Store the system logs in MariaDB
841 words, 4 minutes
I’ve used Elasticsearch on OpenBSD to store my system logs for quite long now. And if it does the job, there are a few things I don’t like so much with it.
I only used a single instance so I was warned about availability. But a sudden power outage had severe impact on my daily data. Way much more than what I expected from a Production-ready software. Rebuilding and re-indexing the data was a real pain in the ass. From time to time, I also get errors about indexing that seem to go away without doing nothing.
The latter is probably due to my low memory server. But I want to store logs for only a couple of boxes. And I don’t want to reserve 4GB of RAM just for this. This “gimme more RAM” manner really annoys me. And as I also need RAM for Logstash (to parse the data and send them to Elasticsearch), this leads to way too much resources consumption.
That said, I decided to test another way for storing the logs : using a RDBMS, namely MariaDB. I already have one running smooth. And I read Grafana was able to read data from it using SQL commands.
How it’ll work
The stock syslogd(8) will be configured to send everything it gets to a local (or remote) syslog-ng daemon. The latter will parse, filter, format and store the logs into a (remote) MySQL / MariaDB instance.
Prepare the RDBMS
I’m using mariadb-server-10.0.34v1 on OpenBSD 6.3/amd64.

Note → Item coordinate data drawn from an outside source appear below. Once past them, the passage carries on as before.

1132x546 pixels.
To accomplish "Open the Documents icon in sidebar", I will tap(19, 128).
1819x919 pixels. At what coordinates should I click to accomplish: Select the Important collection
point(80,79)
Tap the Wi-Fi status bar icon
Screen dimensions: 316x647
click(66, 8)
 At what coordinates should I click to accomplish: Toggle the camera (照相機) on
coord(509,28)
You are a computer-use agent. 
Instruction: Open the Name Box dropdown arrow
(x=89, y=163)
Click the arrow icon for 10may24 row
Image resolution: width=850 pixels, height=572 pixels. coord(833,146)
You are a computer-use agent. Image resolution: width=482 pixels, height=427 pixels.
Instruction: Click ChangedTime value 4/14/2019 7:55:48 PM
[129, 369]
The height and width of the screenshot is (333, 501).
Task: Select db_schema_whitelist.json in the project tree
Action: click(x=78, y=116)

First of all, I want to be able to compress the (text) data from the logs. So I had to enable a few InnoDB related options.
# vi /etc/my.cnf
(...)
innodb_file_per_table = 1
innodb_file_format = barracuda
innodb_strict_mode = 1
(...)
# rcctl restart mysqld
Then, I simply created a database and the credentials that’d be used by syslog-ng.
# mysql -u root -p
(...)
> CREATE database logsink;
> GRANT ALL PRIVILEGES ON logsink.* \
TO 'syslog-ng'@'%' IDENTIFIED BY 'changeme';
> FLUSH PRIVILEGES;
Install and configure Syslog-NG
There are drivers required by syslog-ng to store data into mysql.
# pkg_add syslog-ng libdbi-drivers-mysql
Syslog-NG will listen on all interfaces, UDP and TCP ports. This way, any other box can send its logs to him.
# vi /etc/syslog-ng/syslog-ng.conf
(...)
source s_net {
udp(port(8514));
tcp(port(8514));
};
(...)
destination d_mysql_compressed {
sql(
type(mysql)
host("127.0.0.1") username("syslog-ng") password("changeme")
database("logsink")
table("_all")
create-statement-append(ROW_FORMAT=COMPRESSED)
columns(
"seq bigint(20) unsigned NOT NULL AUTO_INCREMENT PRIMARY KEY",
"unixtime bigint NOT NULL",
"facility varchar(16)",
"priority varchar(16)",
"level varchar(16)",
"host varchar(64) NOT NULL",
"program varchar(64) NOT NULL",
"pid smallint",
"message text",
"tag varchar(32)"
)
values(
"", "${UNIXTIME}", "$FACILITY_NUM", "$PRIORITY", "$LEVEL_NUM",
"${HOST}", "$PROGRAM", "${PID}", "${MSGONLY}", "$TAG"
)
indexes("unixtime", "host", "program", "tag")
null("")
);
};
(...)
log { source(s_net); filter(f_all); destination(d_mysql_compressed); };
(...)
# rcctl enable syslog_ng
# rcctl start syslog_ng
When this is done, configure syslogd(8).
# vi /etc/syslog.conf
(...)
*.* @127.0.0.1:8514
# rcctl restart syslogd
Explore the logs
From here, the logs should be stored in MariaDB / MySQL.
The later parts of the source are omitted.